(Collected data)
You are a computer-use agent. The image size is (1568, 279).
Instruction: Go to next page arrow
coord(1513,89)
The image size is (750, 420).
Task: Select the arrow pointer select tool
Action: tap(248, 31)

■ **What is expected**: Transcribe every entry exactly as it reads.

■ **Answer below**:
You are a computer-use agent. The image size is (1568, 279).
Instruction: Go to next page arrow
coord(1513,89)
The image size is (750, 420).
Task: Select the arrow pointer select tool
Action: tap(248, 31)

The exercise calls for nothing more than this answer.